DatabaseGroupInputs:
  db_engine: string
  db_instance_size: string
  environment: string

Output Contract

DatabaseGroupOutputs:
  database_endpoint: string

Instantiation Interface

new DatabaseGroup(DatabaseGroupInputs) -> DatabaseGroupOutputs

This pattern repeats for all Resource Groups.

Full Data Flow (ABC‑F1 and ABC‑F2)

The complete data flow includes:

  • AppStack → Logical Units

  • Logical Units → Resource Groups

  • Resource Groups → Logical Units

  • Logical Units → AppStack

This is the full vertical chain required by the ABC Pattern.

Downward Flow (Capturing Down — ABC‑F1)

  1. AppStack → DataUnit
    • environment

    • region

    • storage_class

    • db_engine

    • db_instance_size

  2. DataUnit → StorageGroup
    • environment

    • region

    • storage_class

  3. DataUnit → DatabaseGroup
    • environment

    • db_engine

    • db_instance_size

  4. AppStack → LogicUnit

    • environment

    • region

    • compute_size

    • message_retention

    • database_endpoint (bubbled up from DataUnit)

  5. LogicUnit → ComputeGroup
    • environment

    • compute_size

    • database_endpoint

  6. LogicUnit → MessagingGroup
    • environment

    • message_retention

  7. AppStack → PresentationUnit
    • environment

    • region

    • frontend_assets_bucket

    • api_endpoint (bubbled up from LogicUnit)

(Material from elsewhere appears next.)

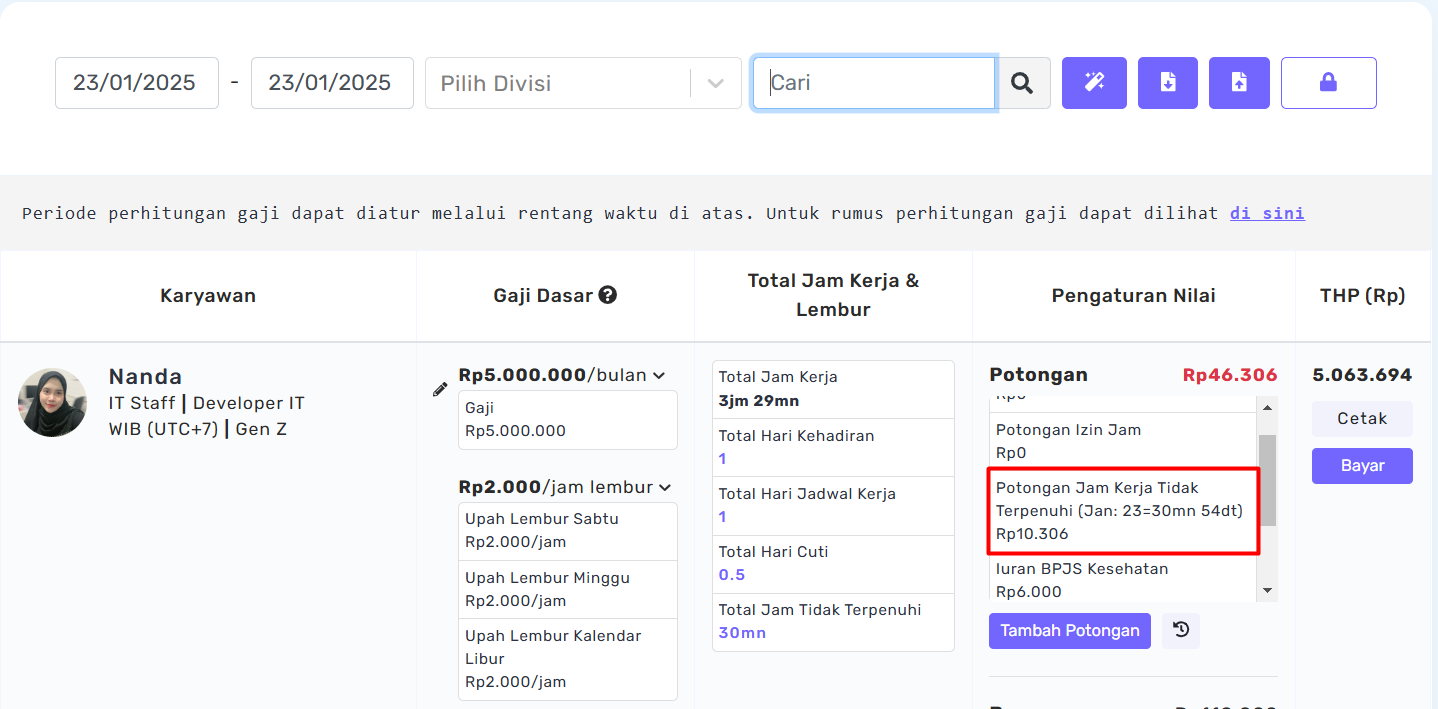Screen dimensions: 1438x709
Task: Click the Cetak button
Action: pyautogui.click(x=1362, y=419)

  8. PresentationUnit → WebAppGroup
    • environment

    • frontend_assets_bucket

    • api_endpoint

  9. PresentationUnit → CDNGroup
    • environment

    • webapp_origin_url (bubbled up from WebAppGroup)

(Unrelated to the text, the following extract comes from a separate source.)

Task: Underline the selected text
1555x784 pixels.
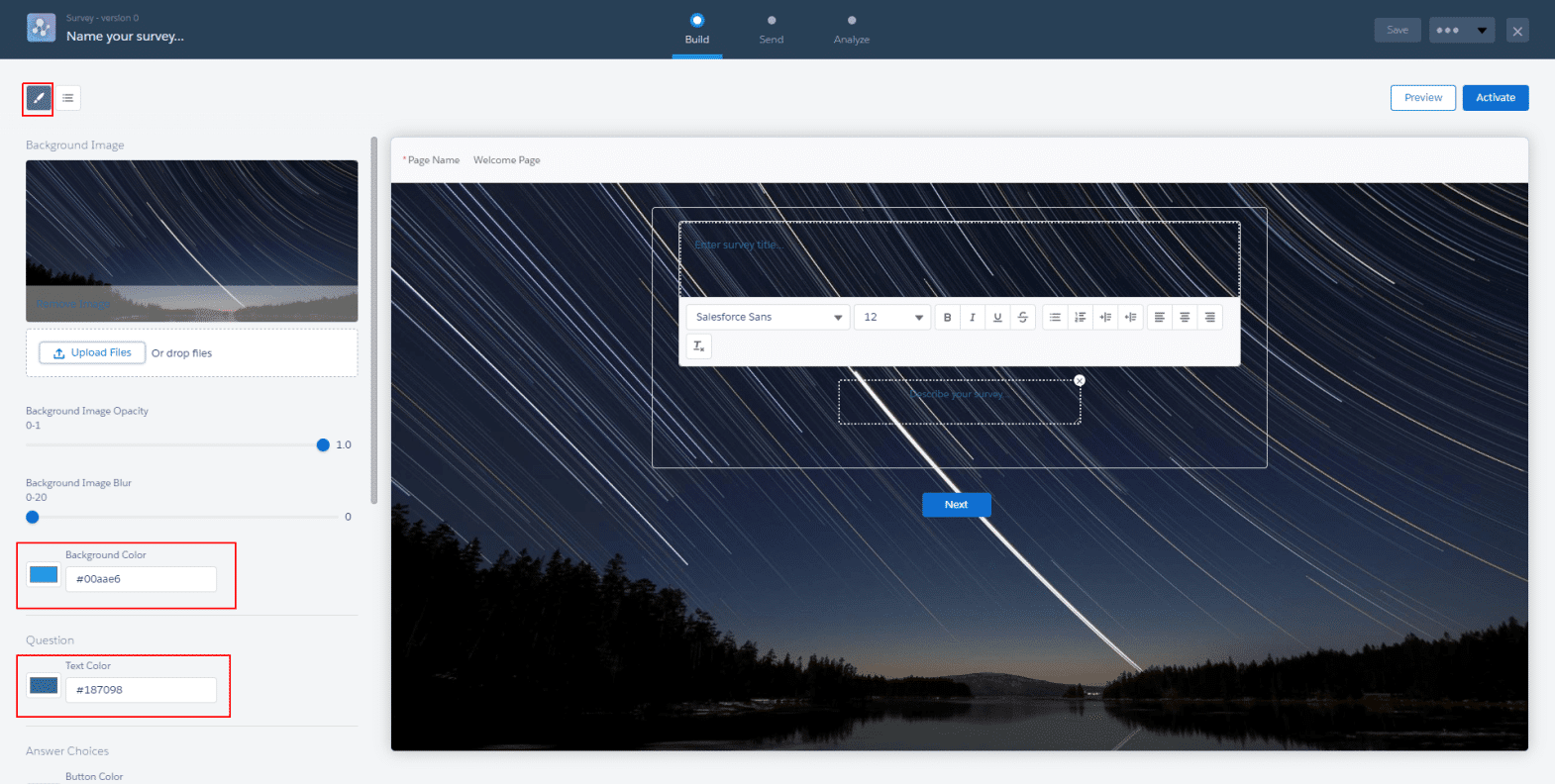Action: point(997,318)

Upward Flow (Bubbling Up — ABC‑F2)

  1. StorageGroup → DataUnit
    • storage_bucket_name

  2. DatabaseGroup → DataUnit
    • database_endpoint

  3. DataUnit → AppStack
    • storage_bucket_name

    • database_endpoint

  4. ComputeGroup → LogicUnit
    • api_endpoint

  5. MessagingGroup → LogicUnit
    • message_queue_url

  6. LogicUnit → AppStack
    • api_endpoint

    • message_queue_url

  7. WebAppGroup → PresentationUnit
    • webapp_origin_url

  8. CDNGroup → PresentationUnit
    • frontend_url

  9. PresentationUnit → AppStack
    • frontend_url

Rationale

This example demonstrates:

  • Strict encapsulation

  • Explicit dependencies

  • No lateral references

  • Deterministic wiring

  • Testability at every level

  • Predictable evolution

  • Agent‑friendly structure

It is the canonical reference for all profiles (CDK, Terraform, etc.).